She reaches to take the hard biscuits wrapped in a clean tea towel from the cupboard, but decides it will be a last offering, something the youngest can chew on while her father calls her name across the fields. The door squeaks on its leather hinges, and she thinks to run but takes a breath and steps out onto the packed red clay. Cold air cuts her lungs as she walks toward the corn rows, stopping to squat one last time, feeling the weight of her clothes, all she owns, but never once looking back.


How did she survive her journey that night? She had seldom left the isolated farm, had seen the city only a few times, had never left the county she was born in. A girl, maybe sixteen, bundled in beggar’s clothing, no luggage or purse, walking, perhaps hitchhiking, her way across the state line into Texas, kept warm by fear and shame, kept going by the exhilaration she felt whenever she remembered she was free. In Texas, she believed, she could find a way to live on her own. In Texas, there was oil, money and, if she were lucky, a man who would find her comely enough to make her his wife.

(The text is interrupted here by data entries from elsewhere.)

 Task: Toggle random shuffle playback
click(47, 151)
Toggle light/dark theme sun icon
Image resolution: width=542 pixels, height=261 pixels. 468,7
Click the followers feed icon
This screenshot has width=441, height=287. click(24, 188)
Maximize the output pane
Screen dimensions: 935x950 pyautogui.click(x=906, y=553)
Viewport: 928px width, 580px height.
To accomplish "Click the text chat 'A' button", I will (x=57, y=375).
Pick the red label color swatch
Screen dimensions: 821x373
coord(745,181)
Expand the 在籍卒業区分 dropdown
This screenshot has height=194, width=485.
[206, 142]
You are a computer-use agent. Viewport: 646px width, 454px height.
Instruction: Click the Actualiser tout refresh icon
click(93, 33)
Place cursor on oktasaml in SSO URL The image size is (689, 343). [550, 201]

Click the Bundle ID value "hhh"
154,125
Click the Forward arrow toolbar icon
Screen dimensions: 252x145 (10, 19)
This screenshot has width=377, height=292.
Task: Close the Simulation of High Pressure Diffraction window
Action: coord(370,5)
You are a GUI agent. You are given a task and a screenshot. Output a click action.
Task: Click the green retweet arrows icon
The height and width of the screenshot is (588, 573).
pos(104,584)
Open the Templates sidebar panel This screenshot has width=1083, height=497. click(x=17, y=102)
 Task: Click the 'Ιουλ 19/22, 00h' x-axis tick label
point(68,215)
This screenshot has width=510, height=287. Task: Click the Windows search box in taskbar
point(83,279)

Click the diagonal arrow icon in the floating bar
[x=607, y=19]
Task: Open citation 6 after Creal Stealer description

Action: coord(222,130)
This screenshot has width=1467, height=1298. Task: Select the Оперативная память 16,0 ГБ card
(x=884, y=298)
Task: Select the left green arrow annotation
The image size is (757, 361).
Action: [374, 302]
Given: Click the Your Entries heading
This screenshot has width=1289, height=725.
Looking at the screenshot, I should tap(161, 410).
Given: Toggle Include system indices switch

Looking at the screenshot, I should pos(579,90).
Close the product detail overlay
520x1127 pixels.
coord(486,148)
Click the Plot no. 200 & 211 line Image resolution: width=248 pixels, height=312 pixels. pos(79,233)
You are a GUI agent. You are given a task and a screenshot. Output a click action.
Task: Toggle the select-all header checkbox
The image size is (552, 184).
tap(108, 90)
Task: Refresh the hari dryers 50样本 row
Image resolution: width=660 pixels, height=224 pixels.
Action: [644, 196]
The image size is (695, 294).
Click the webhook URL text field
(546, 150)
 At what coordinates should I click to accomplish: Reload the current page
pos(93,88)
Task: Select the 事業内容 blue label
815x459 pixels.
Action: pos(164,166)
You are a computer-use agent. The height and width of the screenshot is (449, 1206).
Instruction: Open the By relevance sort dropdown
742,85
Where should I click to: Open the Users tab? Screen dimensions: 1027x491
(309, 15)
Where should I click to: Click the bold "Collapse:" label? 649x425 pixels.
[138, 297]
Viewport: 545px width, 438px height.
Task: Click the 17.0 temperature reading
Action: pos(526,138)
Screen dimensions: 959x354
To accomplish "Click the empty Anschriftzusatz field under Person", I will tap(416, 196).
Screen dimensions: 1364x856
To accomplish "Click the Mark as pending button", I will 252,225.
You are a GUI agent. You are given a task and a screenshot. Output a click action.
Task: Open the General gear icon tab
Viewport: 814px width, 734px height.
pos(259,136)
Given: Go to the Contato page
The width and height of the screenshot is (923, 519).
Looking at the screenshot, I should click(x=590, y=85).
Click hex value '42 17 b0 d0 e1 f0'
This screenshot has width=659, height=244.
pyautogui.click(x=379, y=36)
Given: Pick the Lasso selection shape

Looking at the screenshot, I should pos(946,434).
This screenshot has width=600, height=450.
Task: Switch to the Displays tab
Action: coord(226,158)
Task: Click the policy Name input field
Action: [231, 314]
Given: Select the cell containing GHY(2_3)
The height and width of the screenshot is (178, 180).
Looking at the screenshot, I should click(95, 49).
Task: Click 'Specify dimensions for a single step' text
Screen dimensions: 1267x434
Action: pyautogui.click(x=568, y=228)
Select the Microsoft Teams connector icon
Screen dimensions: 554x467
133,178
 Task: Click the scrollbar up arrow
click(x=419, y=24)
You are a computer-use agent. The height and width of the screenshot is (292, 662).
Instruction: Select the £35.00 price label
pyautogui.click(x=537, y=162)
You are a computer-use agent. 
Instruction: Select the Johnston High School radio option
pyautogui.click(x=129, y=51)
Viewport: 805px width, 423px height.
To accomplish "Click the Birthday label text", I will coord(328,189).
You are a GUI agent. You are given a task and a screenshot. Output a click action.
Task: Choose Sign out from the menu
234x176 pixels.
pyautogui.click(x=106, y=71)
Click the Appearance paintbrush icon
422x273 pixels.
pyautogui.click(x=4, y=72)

She found a job working early shift in a small cafe in the panhandle. She knew the first time he came in—square-jawed, lips set—she’d marry him. He was going somewhere, maybe not in oil, maybe not in Texas, but somewhere. She could see it in his shoulders, the way he focused on his food, how his hands weren’t still—not nervous, but always moving, stirring sugar into the black coffee, rubbing water rings off his fork, smoothing the napkin’s edge between his fingers. He didn’t smoke, and she liked that about him. There were things he wanted to do, and he wasn’t one to waste his time. Within a month they were married, and it would be his ambition that would lead my great-uncle Clyde Knight into the Idaho wilderness, and it would be his lead that my family would follow.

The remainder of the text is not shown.